> _Problem statement_
Filter the records below for the word "home". Copy each line that holds it.

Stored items
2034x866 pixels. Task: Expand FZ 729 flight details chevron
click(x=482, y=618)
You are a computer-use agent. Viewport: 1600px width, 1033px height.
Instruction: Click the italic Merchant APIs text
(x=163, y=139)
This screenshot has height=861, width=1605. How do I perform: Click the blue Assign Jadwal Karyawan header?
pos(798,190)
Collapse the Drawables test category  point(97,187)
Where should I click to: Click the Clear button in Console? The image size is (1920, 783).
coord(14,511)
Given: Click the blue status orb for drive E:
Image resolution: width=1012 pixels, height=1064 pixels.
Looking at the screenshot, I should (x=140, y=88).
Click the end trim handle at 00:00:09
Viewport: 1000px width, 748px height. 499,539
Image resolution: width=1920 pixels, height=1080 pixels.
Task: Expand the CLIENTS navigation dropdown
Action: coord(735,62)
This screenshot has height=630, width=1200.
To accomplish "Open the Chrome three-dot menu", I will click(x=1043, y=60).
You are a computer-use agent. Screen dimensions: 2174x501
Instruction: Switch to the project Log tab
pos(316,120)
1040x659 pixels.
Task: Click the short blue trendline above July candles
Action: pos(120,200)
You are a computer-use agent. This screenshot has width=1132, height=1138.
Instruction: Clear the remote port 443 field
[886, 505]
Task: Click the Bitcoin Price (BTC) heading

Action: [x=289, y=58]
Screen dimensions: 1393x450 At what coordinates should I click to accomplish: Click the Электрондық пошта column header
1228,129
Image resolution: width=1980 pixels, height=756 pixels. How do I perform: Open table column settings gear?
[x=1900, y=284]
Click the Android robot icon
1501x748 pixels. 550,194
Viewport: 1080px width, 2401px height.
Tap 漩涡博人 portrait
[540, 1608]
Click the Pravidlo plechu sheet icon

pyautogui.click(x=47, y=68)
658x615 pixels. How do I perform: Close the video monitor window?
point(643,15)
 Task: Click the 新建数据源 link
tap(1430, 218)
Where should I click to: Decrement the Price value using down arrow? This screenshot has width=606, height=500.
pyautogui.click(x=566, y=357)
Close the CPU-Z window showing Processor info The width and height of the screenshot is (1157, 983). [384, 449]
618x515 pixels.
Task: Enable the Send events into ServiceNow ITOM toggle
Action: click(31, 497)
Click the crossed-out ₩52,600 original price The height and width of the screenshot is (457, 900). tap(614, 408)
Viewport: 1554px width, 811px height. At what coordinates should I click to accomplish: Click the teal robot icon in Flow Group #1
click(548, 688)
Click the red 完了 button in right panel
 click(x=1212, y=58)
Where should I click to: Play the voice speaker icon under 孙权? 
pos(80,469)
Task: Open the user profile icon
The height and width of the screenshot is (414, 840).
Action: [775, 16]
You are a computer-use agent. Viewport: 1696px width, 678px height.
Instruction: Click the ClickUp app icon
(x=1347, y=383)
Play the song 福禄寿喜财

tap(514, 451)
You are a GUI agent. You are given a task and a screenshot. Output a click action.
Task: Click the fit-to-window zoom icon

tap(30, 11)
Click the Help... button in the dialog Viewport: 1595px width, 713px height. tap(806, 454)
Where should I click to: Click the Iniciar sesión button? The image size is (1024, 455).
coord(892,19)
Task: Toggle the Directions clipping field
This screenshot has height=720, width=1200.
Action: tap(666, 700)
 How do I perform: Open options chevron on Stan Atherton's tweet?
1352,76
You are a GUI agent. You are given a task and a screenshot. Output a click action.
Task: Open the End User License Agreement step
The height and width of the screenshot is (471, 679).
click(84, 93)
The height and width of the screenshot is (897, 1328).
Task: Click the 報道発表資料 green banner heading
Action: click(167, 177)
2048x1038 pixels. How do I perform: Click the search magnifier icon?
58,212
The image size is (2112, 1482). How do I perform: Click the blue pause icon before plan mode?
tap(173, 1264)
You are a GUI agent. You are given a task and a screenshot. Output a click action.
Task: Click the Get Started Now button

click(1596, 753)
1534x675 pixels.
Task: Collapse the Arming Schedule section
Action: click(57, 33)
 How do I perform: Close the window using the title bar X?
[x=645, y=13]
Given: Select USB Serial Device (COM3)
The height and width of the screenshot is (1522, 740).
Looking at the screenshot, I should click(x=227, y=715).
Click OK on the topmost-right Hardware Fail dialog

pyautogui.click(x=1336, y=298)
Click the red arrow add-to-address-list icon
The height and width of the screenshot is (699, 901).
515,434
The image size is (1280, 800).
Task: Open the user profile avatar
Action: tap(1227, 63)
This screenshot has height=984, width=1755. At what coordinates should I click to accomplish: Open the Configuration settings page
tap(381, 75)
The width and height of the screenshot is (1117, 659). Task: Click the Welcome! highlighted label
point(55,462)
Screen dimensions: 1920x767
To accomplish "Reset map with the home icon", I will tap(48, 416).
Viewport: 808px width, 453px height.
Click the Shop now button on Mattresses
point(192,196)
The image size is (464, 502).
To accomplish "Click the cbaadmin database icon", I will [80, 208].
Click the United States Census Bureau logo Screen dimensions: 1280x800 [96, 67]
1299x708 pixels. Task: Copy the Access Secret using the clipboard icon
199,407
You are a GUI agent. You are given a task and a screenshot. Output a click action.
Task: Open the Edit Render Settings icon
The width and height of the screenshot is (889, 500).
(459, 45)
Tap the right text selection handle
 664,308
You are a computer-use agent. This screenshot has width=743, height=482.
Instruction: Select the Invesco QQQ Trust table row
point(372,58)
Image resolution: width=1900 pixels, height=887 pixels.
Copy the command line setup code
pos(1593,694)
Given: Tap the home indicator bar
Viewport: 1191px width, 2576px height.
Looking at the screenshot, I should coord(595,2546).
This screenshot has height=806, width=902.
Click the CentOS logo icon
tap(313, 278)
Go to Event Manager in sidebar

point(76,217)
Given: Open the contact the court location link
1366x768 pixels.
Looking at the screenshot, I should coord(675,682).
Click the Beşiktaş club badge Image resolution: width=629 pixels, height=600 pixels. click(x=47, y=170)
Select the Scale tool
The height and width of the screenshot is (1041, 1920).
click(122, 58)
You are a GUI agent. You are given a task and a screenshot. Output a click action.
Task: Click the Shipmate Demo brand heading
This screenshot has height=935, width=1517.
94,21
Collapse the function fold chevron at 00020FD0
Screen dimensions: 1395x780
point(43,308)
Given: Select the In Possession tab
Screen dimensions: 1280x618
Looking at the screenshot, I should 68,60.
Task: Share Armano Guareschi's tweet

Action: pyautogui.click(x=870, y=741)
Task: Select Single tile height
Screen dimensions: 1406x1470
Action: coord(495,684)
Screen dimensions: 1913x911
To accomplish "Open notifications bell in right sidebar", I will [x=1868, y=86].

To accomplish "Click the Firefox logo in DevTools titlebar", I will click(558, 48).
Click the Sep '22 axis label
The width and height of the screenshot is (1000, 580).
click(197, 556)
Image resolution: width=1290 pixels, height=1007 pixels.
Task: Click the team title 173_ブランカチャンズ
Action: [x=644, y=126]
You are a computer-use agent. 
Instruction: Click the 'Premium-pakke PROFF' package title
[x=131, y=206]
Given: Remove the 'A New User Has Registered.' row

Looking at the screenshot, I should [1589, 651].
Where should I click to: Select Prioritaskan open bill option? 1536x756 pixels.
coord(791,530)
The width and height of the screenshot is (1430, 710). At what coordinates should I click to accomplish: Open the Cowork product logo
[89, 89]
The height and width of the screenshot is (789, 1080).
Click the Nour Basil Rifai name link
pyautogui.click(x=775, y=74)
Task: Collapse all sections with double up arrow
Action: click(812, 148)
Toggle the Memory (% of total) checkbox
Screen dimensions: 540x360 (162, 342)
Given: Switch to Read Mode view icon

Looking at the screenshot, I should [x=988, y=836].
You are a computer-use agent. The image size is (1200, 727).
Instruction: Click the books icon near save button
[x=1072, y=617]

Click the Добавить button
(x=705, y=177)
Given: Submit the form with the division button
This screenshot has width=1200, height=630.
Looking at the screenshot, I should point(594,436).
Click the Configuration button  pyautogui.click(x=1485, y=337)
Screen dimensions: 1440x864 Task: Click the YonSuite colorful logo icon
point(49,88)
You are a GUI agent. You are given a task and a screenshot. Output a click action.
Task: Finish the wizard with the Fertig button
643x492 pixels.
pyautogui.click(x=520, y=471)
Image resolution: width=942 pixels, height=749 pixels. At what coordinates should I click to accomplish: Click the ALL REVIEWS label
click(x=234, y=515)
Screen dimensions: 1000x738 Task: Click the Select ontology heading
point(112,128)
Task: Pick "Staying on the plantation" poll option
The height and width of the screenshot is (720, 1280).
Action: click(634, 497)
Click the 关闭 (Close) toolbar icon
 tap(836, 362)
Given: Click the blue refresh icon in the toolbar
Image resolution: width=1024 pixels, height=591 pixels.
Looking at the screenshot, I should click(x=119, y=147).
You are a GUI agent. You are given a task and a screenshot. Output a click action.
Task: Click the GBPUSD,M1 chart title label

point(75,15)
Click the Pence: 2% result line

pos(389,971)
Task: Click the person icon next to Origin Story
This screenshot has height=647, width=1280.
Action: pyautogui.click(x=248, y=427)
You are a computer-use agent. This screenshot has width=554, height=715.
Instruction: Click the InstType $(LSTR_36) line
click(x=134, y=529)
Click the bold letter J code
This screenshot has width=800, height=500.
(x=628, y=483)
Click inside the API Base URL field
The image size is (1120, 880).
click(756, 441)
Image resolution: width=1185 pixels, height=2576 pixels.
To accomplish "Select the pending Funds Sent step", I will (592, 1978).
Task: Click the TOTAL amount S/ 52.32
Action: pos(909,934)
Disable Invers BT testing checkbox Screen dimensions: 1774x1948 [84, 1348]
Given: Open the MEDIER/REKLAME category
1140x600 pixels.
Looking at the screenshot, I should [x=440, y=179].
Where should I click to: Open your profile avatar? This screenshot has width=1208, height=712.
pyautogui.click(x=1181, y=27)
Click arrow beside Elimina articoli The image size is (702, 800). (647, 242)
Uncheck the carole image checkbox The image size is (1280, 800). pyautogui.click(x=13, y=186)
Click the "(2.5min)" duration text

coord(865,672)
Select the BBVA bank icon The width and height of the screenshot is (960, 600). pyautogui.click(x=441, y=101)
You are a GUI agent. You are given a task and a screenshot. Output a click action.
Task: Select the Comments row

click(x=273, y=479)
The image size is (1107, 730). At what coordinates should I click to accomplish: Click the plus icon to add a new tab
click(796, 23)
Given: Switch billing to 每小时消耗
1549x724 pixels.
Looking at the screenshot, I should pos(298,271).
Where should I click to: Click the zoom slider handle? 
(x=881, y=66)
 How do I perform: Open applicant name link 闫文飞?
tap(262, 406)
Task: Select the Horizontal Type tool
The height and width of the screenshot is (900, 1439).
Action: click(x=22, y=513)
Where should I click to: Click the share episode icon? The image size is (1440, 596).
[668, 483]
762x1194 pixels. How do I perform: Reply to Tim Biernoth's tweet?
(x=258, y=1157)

> _Exercise response_
To accomplish "Reset map with the home icon", I will tap(48, 416).
Given: Tap the home indicator bar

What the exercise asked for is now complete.